Peptides predicted as ligands of HLA-B07:02 in all three samples containing this allele were used as inputs for our mixture model with K = 3. Although these peptides are expected to bind to one allele, different motifs were observed (see Fig. 4B, Supplemental Fig. 4B). These results suggest that this allele is better described using multiple motifs, as it is the case in other peptide-binding proteins such as Src homology 3 domains (24).
Results
Unbiased deconvolution of HLA peptidome
Current MS analysis of naturally processed HLA peptides identifies pools of thousands of peptides that are presented on the different HLA molecule expressed in a given sample (21, 27, 33). However, to exploit the wealth of data provided by this high-throughput technology toward a better understanding of HLA-binding mechanisms, one should ideally deconvolute the contribution of each HLA allele.

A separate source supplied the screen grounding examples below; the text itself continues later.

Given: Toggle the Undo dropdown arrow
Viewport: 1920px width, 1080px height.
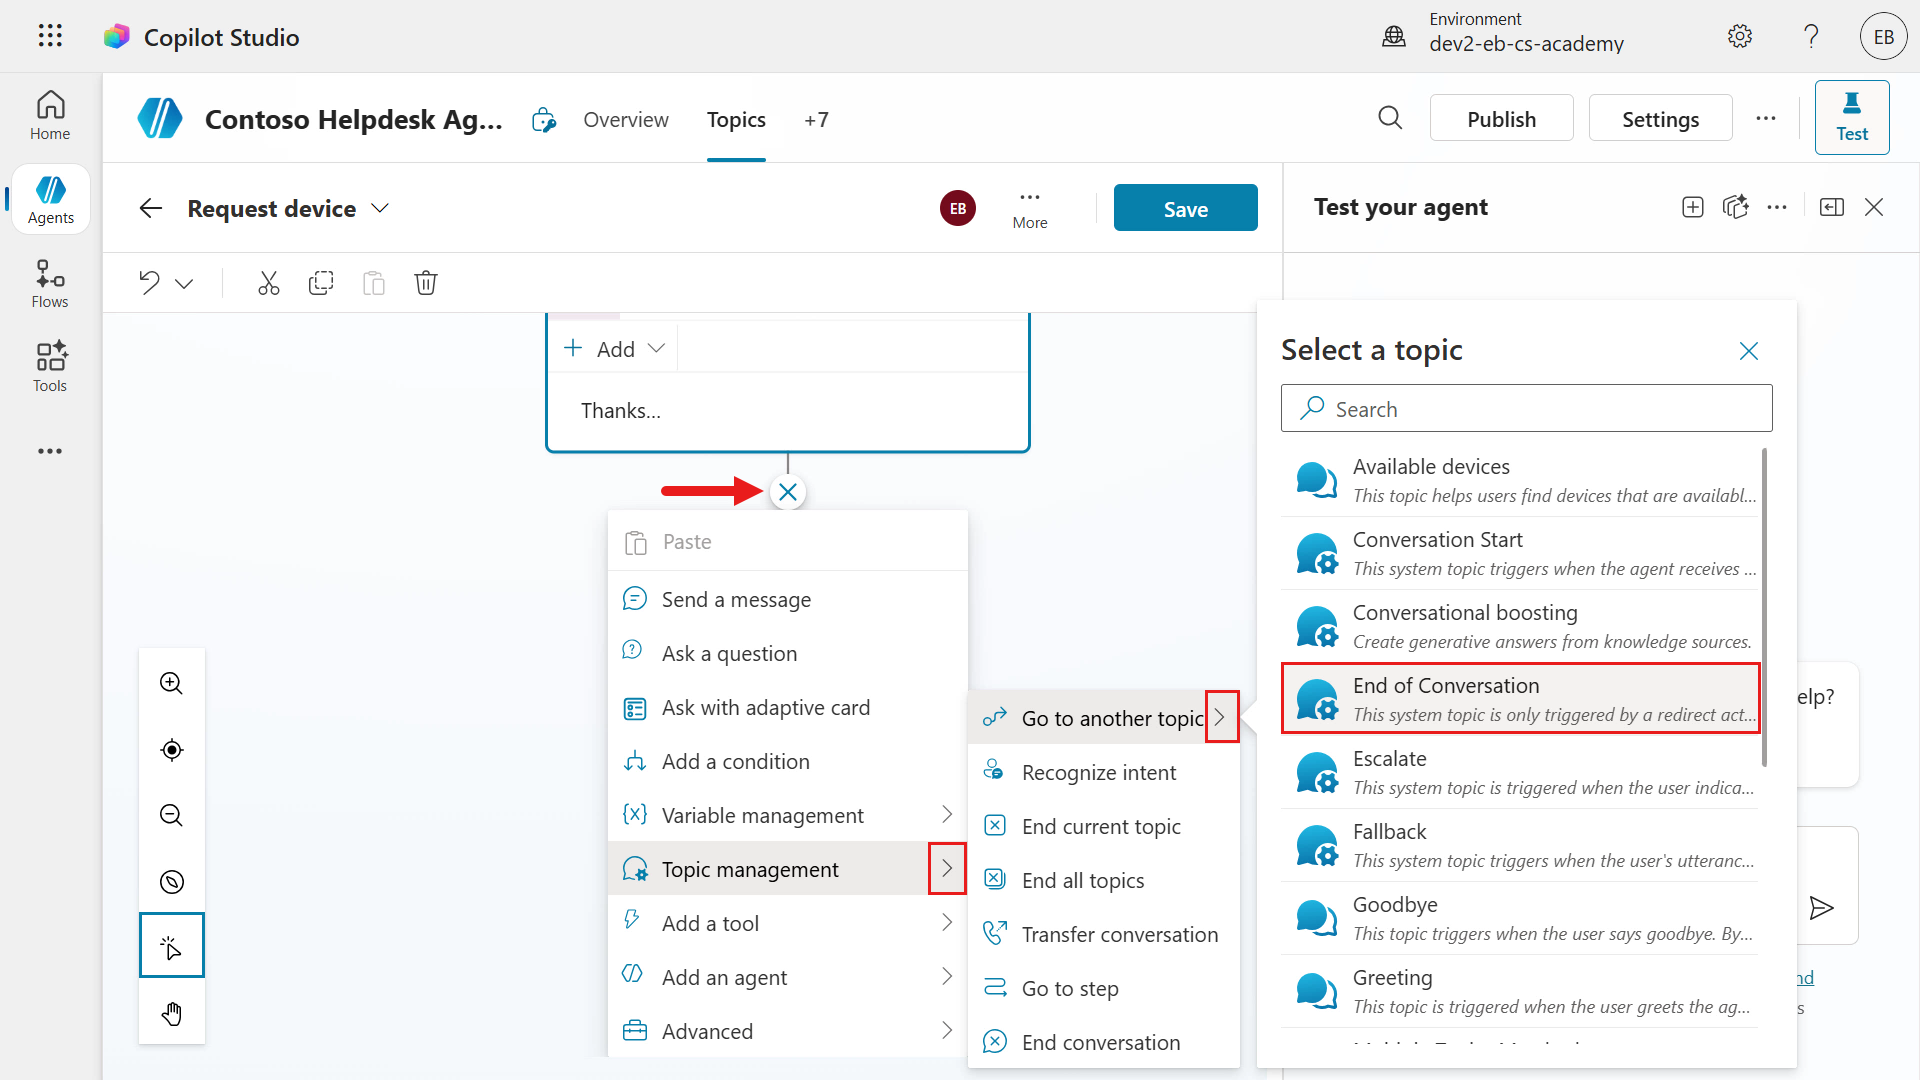Looking at the screenshot, I should [184, 283].
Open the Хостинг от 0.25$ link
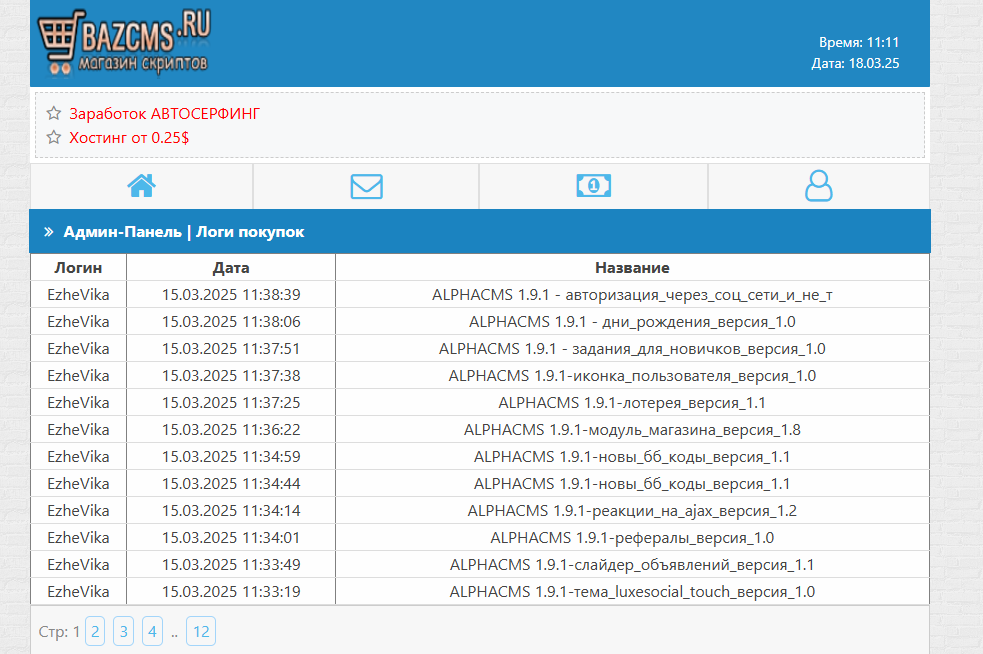 (129, 137)
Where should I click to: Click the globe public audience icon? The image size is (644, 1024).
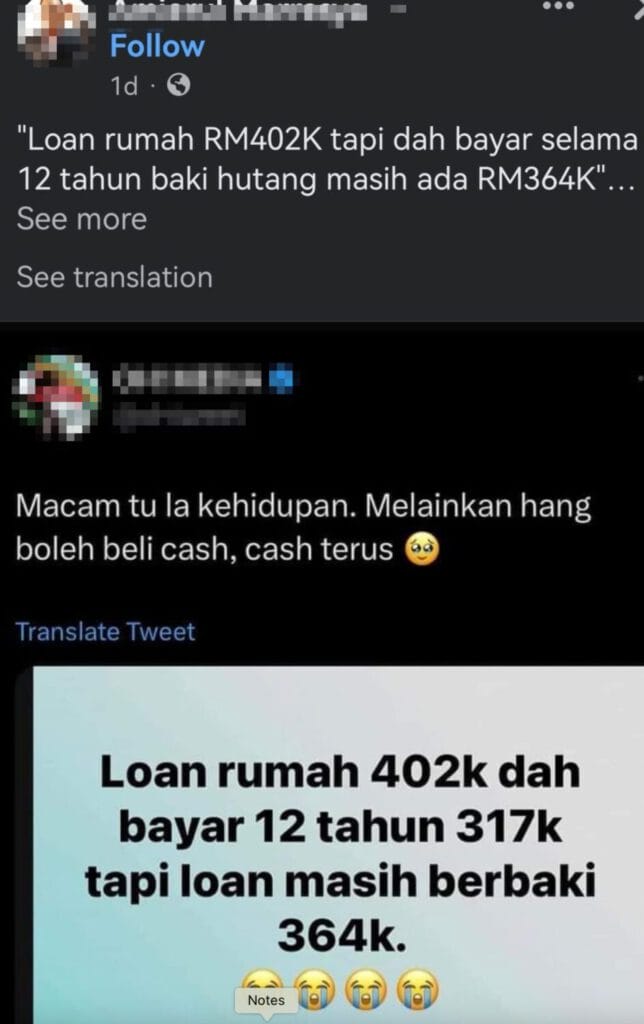pos(178,85)
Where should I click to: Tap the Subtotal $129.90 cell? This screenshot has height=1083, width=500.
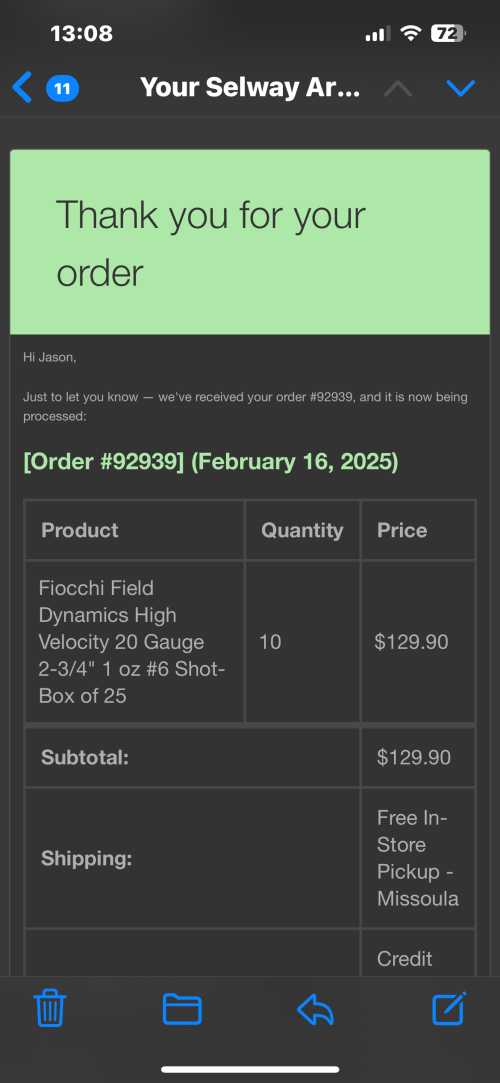(418, 757)
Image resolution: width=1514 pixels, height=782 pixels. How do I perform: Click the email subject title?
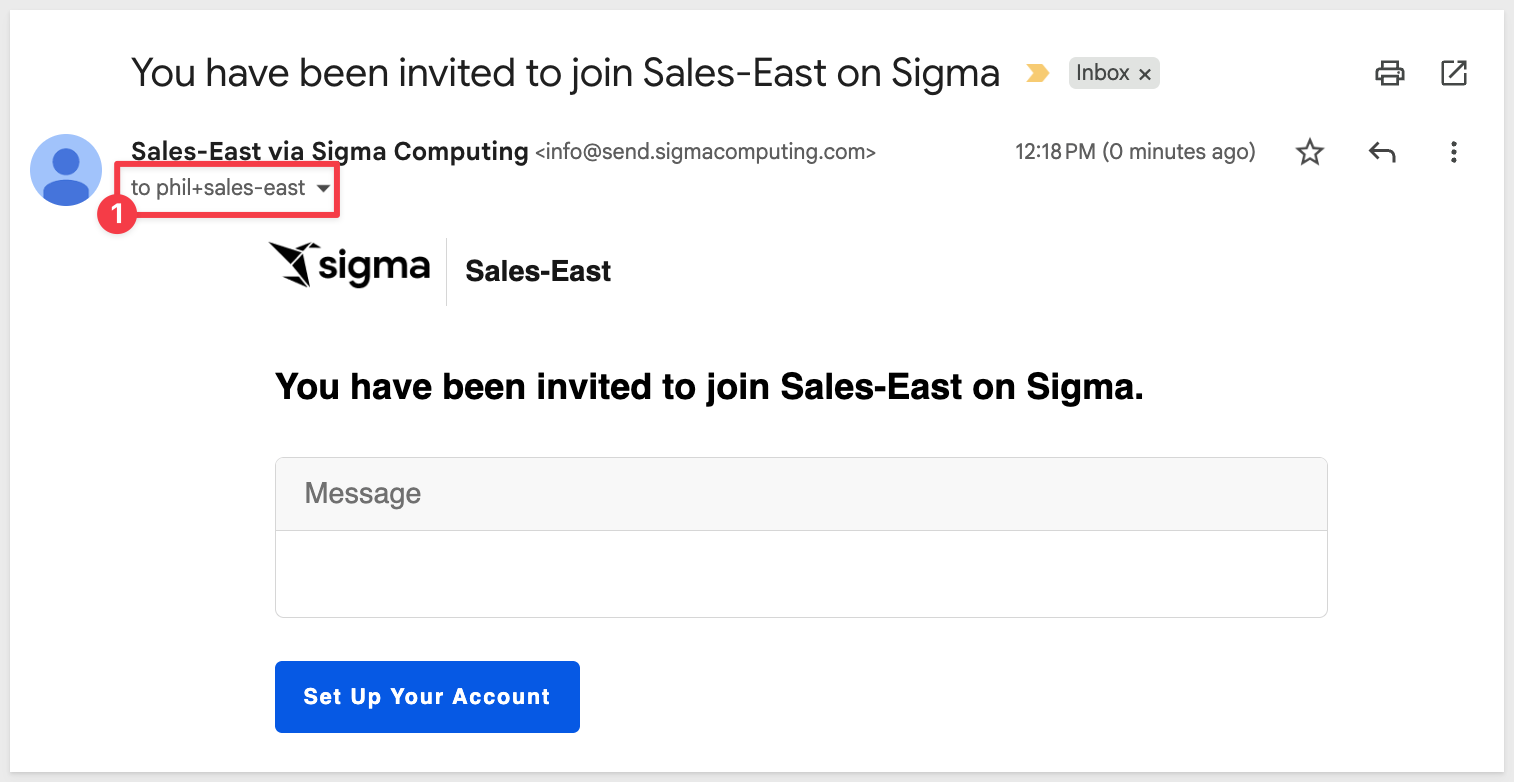[x=565, y=73]
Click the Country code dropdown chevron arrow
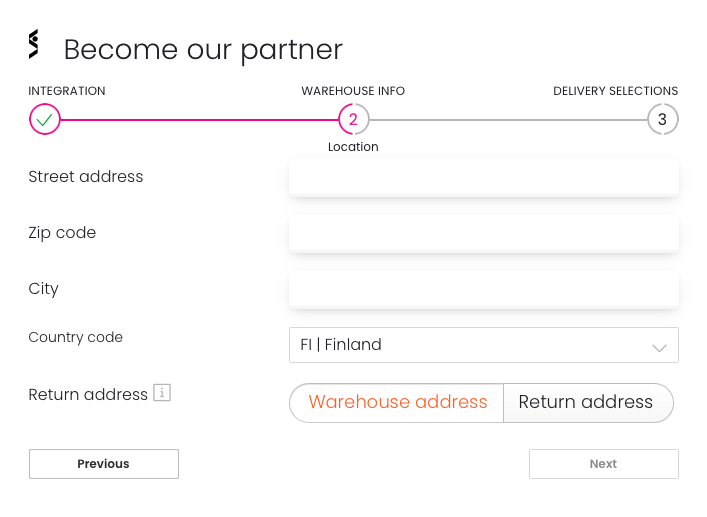 pos(659,348)
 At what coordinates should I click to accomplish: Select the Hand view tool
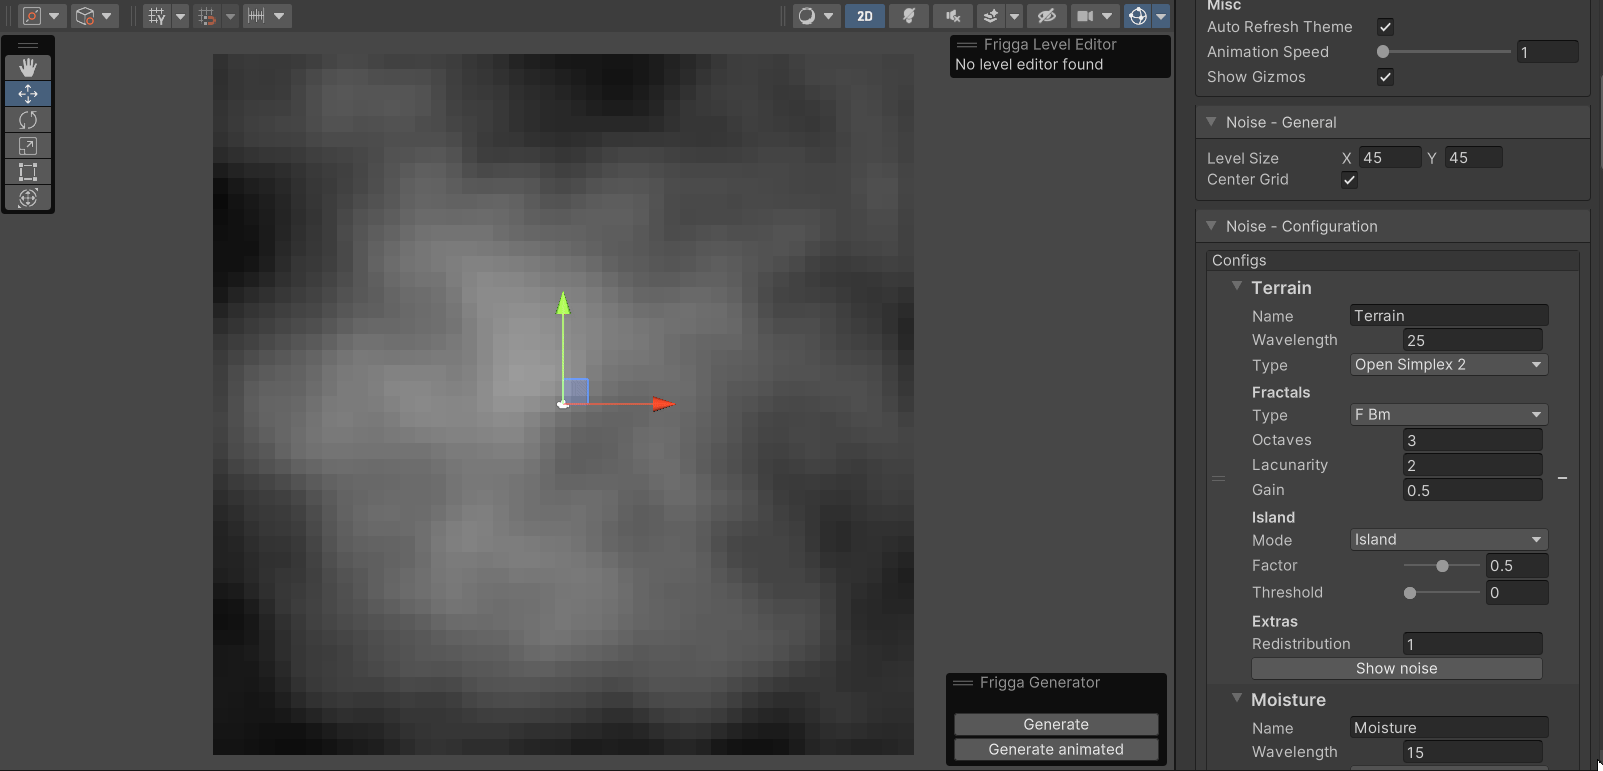coord(28,67)
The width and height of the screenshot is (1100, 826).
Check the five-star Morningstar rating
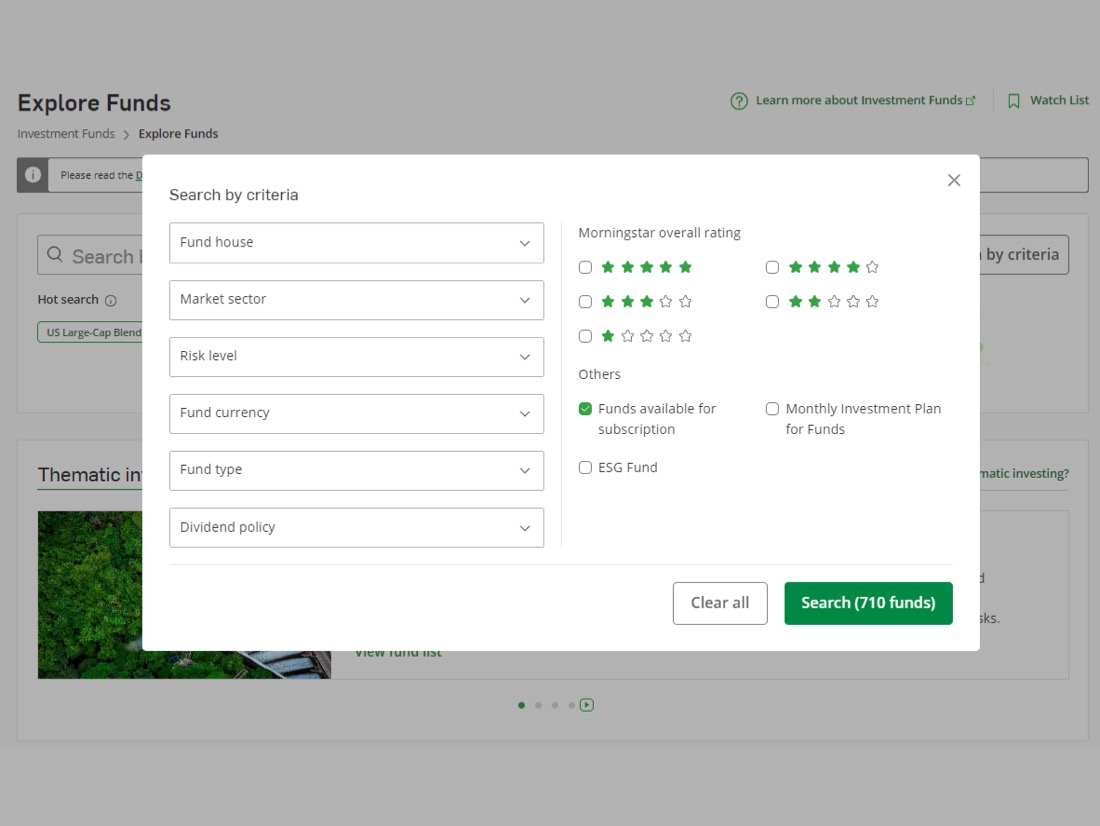point(586,267)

Peptides from each allele are often modeled with motifs, as shown in the logos of Fig. 1A. As such, we postulated that HLA peptidome data consist of a superposition of different motifs that represent the up-to-six class I alleles expressed in any given sample. From a computational point of view, this kind of superposition can be deconvoluted using the machine-learning framework of mixture models (25, 26). In this work, we implemented such an algorithm for the special case of unsupervised deconvolution of HLA class I peptidome (see Materials and Methods).
(A) Comparison of 9-mer motifs obtained on one hepatocellular carcinoma cell line (HCC1143) with the mixture model (first line), the Gibbs Clustering approach (second line), and corresponding motifs derived from IEDB data (binding data in the third line and elution data in the fourth line). Numbers below the logos indicate the number of peptides used to build each motif. Parentheses in the second line indicate the size of the intersections between the peptide clusters found by the two unsupervised deconvolution approaches. (B) Number of distinct alleles predicted by the mixture model and the Gibbs Clustering in each sample. Parentheses show the actual number of HLA alleles. (C) Total number of alleles that could be unambiguously detected. As expected, HLA-C alleles are less often seen because their expression is much lower and they tend to display overlapping binding motifs.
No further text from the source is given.